* Exercise aim
The number of lines below containing the word "will" is all that should be returned.

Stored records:
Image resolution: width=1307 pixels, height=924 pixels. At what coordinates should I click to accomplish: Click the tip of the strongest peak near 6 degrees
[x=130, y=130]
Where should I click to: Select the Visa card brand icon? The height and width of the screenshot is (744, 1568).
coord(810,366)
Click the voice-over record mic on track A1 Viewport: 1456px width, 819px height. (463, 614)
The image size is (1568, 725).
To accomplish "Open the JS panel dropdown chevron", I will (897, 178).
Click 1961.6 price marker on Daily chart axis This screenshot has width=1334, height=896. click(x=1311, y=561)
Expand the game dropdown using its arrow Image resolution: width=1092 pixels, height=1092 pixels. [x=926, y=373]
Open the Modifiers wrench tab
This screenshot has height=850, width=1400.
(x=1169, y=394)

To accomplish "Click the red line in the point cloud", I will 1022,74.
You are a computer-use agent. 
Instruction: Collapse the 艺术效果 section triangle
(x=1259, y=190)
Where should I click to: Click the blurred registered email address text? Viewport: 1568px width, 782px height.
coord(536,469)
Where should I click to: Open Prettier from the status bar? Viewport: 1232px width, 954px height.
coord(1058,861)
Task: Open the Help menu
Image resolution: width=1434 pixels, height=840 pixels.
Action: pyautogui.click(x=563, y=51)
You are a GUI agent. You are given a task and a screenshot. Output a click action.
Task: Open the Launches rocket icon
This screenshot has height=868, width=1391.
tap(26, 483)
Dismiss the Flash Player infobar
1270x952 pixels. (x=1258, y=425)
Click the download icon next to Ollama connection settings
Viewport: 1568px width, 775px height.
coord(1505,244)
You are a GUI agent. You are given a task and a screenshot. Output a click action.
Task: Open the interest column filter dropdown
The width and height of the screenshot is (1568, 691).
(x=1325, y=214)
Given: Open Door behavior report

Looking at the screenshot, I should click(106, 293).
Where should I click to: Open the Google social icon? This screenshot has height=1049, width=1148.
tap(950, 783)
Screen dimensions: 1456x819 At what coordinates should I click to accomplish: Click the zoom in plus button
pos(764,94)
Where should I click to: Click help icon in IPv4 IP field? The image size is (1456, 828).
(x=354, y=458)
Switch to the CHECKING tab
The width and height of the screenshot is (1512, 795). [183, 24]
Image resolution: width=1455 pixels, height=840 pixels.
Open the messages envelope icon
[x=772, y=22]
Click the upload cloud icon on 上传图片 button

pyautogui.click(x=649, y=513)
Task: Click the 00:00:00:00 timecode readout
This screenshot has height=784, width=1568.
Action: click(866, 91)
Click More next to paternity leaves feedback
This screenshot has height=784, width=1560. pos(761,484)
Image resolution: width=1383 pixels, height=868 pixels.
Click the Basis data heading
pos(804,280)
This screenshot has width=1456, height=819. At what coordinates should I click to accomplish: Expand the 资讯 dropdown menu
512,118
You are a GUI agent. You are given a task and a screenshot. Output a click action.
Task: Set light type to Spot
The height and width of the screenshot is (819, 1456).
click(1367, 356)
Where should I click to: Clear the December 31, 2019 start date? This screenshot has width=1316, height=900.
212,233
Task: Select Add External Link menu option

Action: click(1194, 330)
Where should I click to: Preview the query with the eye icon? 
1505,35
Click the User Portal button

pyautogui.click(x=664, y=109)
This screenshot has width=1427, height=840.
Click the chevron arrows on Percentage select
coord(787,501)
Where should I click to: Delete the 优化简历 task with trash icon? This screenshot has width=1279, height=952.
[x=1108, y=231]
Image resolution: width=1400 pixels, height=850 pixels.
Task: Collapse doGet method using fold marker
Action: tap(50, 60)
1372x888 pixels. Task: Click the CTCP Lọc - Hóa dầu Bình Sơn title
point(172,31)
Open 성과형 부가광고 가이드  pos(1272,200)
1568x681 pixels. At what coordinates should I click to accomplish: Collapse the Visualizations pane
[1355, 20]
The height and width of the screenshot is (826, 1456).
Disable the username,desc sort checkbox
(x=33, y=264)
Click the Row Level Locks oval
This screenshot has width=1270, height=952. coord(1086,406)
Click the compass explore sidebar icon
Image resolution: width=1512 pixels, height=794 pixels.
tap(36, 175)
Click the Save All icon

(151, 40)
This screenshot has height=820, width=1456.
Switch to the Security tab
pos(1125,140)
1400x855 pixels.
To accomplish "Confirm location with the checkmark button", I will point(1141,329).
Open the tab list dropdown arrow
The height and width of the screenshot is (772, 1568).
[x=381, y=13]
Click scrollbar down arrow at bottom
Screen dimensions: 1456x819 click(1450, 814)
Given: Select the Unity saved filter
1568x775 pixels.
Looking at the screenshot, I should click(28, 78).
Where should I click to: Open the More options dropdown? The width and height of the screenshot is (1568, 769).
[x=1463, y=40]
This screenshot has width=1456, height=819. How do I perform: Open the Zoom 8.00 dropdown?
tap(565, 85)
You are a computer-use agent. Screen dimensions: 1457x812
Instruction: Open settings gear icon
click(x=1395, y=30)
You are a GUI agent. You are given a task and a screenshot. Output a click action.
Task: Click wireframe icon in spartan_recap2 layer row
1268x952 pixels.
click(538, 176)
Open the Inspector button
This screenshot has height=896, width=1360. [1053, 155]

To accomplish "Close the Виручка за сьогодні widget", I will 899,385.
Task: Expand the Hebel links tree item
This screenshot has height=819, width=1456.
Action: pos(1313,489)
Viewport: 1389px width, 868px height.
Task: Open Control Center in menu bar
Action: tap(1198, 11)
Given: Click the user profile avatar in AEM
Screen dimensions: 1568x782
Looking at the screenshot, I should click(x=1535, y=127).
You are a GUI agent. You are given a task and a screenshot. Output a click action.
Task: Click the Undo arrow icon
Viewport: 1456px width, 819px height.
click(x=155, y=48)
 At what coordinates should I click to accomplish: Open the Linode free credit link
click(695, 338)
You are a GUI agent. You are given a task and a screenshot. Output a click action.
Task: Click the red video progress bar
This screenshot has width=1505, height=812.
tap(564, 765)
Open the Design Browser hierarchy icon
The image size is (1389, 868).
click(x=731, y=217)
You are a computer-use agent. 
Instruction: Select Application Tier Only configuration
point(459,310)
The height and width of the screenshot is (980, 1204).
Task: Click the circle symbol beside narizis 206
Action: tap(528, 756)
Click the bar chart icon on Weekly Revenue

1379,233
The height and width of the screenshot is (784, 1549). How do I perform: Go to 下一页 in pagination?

* Response to the task
4